それはとっても短く、瞬きをした後は忘れてしまうことだった。あとは簡単なことで、ストライクゾーンを広くせざるを得ない打者を揶揄うような、変化の大きいスライダーでバットを振らせる。



「ストライク!バッターアウト!!2アウト!!」

「おーっし!ナイピッチ!!」



打者を三振にし、2アウト。

四球で出した走者は動けずの最高の結果。

次の打者も内野ゴロで抑え、8回表に現れたわずかな試合の山場を一瞬で崩した。そこから長崎商業にやってきた流れ。2アウトながら、清峯高校のエラーで出塁した走者。次の打者がライトを超える長打が生まれ、連携の乱れもおき、8回裏に勝ち越し点を挙げる。

追加点は挙げられなかったものの、大鳥にはその1点で十分であった。8回にみせたミスはまったく見せず、難なく2アウトをとり。




パシィッ



「ライト捕ったーー!ゲームセット!2-1、長崎商業!清峯高校を下し、準決勝に進出!!」



大鳥、9回1失点。
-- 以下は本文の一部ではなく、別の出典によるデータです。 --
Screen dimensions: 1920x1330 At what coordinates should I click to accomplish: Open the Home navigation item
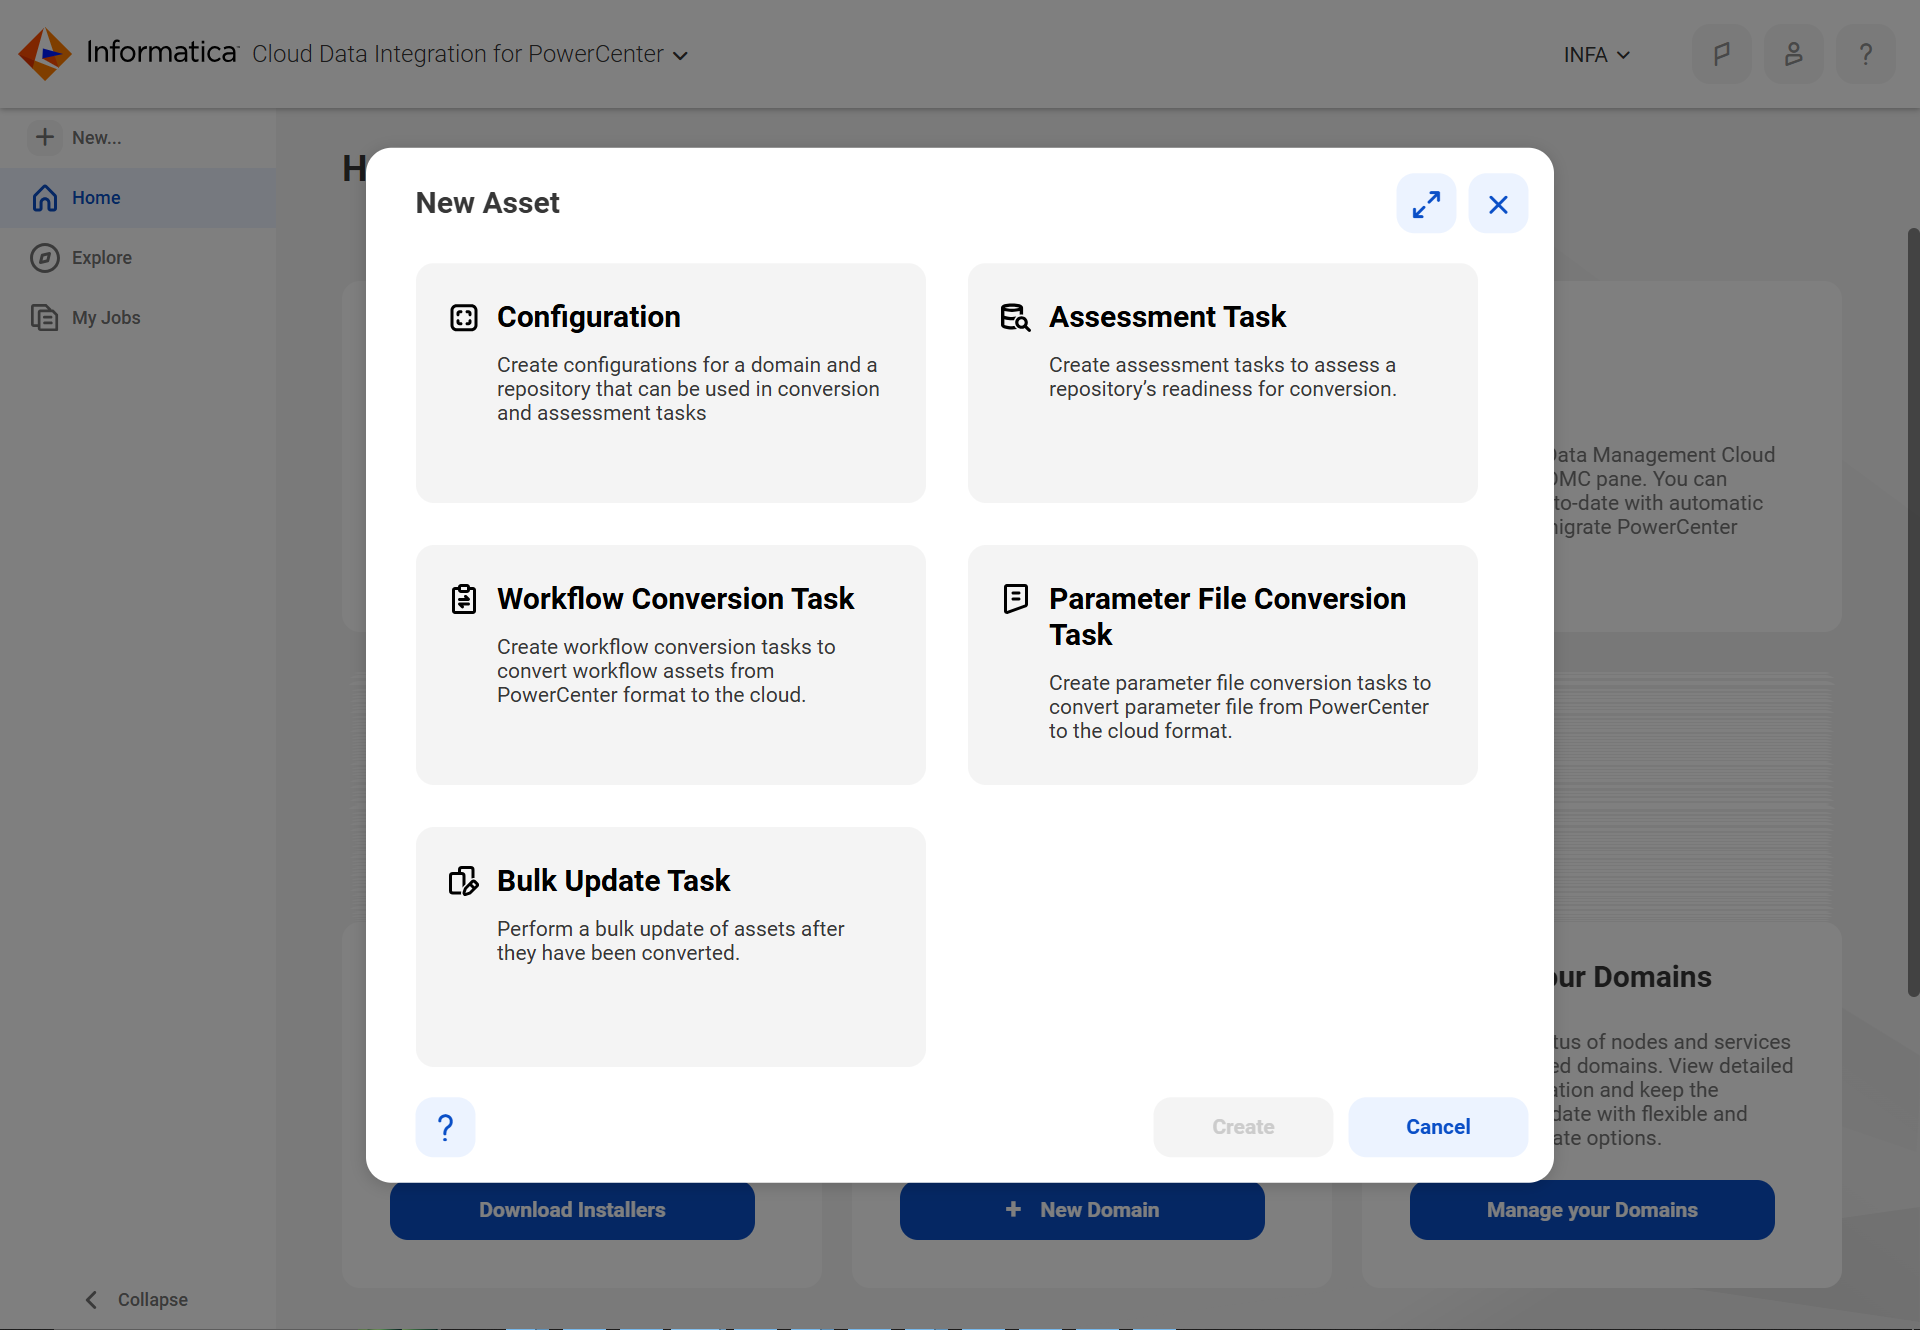click(95, 197)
被安打7。11奪三振。

その記録は結果であり、県大会の一試合に過ぎないこと。誰も、その彼を感じられなかった。




◇       ◇



ワーーーー―   ワーーーー―



「負けたな、大鳥」

「……俺が打たれなきゃ、勝てた試合だった」

「何言ってんだよ。お前がいなかったら、ここまで来れなかった。お前ばかり、苦労させた」



長崎商業の準決勝、優勝候補大本命、海星高校との試合。

ここまで1人で投げ抜いた大鳥は試合序盤から疲れをみせ、ついに崩れる。5回に4失点し、6回に1失点を許した後に降板。大鳥の後続も打たれてしまい、失点は続いた。

味方打線は懸命に大鳥を援護するも、3点が限界。

結果は3-8と、完全な力負けを喫した。



「5回までよく投げてくれた。この大会で、30イニング以上もよく投げてくれた。大鳥だけがここまで投げてきたんだぞ!胸を張ってくれ。俺はありがとうって、伝えてるぞ」


名神は大鳥を気遣った。言葉の通り、彼がいなければこの準決勝までは来れなかった。

2人は夢の甲子園に一度もいけないまま、終わってしまった3年間であったが……。



「野球は続けるよな?俺はやるぞ」

「……和は続けるんだろ?聞くなよ。分かってるよ。俺も和も、これで終わりじゃ悔しいからなっ。お前と一緒にプロまで行くからなっ!」



2人は大学でも野球を続ける道を選んだ。